**Selected text:**
□ □ □ □ □

Check your website URLs for PII:

  1. Navigate through key user flows:

    • Registration/signup
    • Login
    • Password reset
    • Checkout
    • Account settings
    • Search functionality
  2. Look for PII in address bar:

VIOLATIONS:

❌ https://example.com/reset-password?email=user@example.com
❌ https://example.com/account?user=john.smith@email.com
❌ https://example.com/search?q=john+doe+123+main+street
❌ https://example.com/order/12345-SMITH-john@email.com
❌ https://example.com/profile?phone=555-123-4567
❌ https://example.com/checkout?cc=4111XXXXXXXX1111

COMPLIANT:

✅ https://example.com/reset-password?token=abc123xyz789
✅ https://example.com/account?id=67890
✅ https://example.com/search?q=blue+widgets
✅ https://example.com/order/ORD-2024-001
✅ https://example.com/profile?user_id=789
✅ https://example.com/checkout?session=encrypted_token

2. Google Analytics Inspection

Check for PII sent to GA4:

Method 1: GA4 Realtime Reports

  1. Go to GA4 > Reports > Realtime
  2. Click on page paths/screen names
  3. Look for PII in URLs
  4. Check event parameters for PII

Method 2: GA4 Debug Mode

  1. Install Google Analytics Debugger extension
  2. Open DevTools Console
  3. Navigate your site
  4. Look for debug messages containing PII
  5. Check event_params objects

Method 3: Network Tab

  1. Open DevTools > Network
  2. Filter by "google-analytics.com" or "analytics.google.com"
  3. Click on collect/g/collect requests
  4. Examine payload for PII:
// Check these parameters:
ep.email           // ❌ Email in event parameter
up.user_email      // ❌ Email in user property
dl=...email=...    // ❌ Email in document location (URL)

□ □ □ □ □

**Supplied data:**

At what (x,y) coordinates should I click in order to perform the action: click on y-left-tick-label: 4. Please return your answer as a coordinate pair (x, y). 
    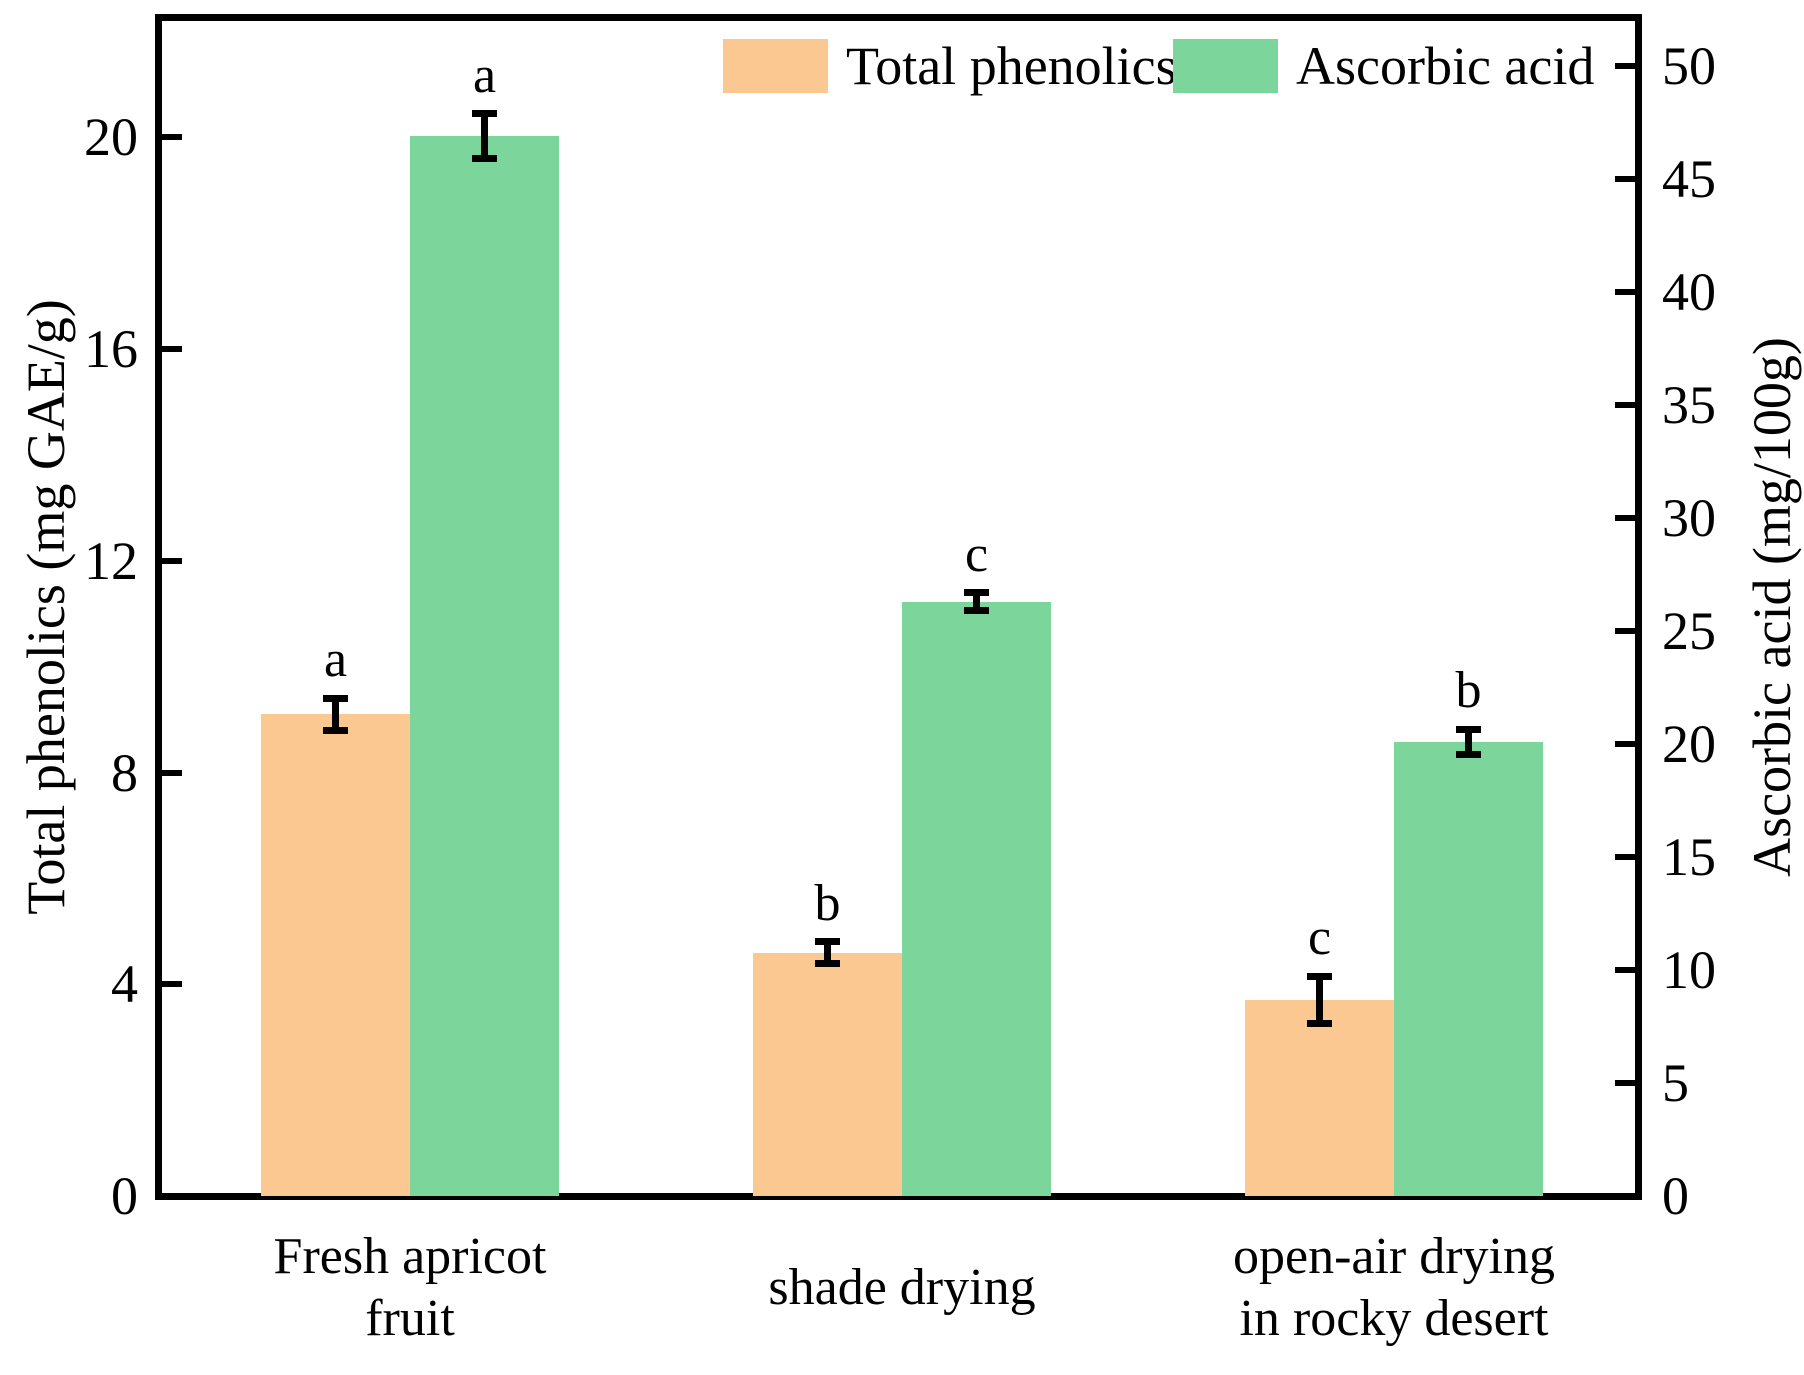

□ □ □ □ □

**Action item A:**
Answer these questions about the text on PII checks, one per line:
(i) Which user flow follows "Checkout" in the list of key user flows?
(ii) What menu path does the first step of "Method 1: GA4 Realtime Reports" give?
(iii) According to the comment beside it, what does the parameter "ep.email" indicate?
**Action item B:**
List every key user flow that the text on PII checks says to navigate through.

**Your response A:**
(i) Account settings
(ii) GA4 > Reports > Realtime
(iii) Email in event parameter

**Your response B:**
Registration/signup, Login, Password reset, Checkout, Account settings, Search functionality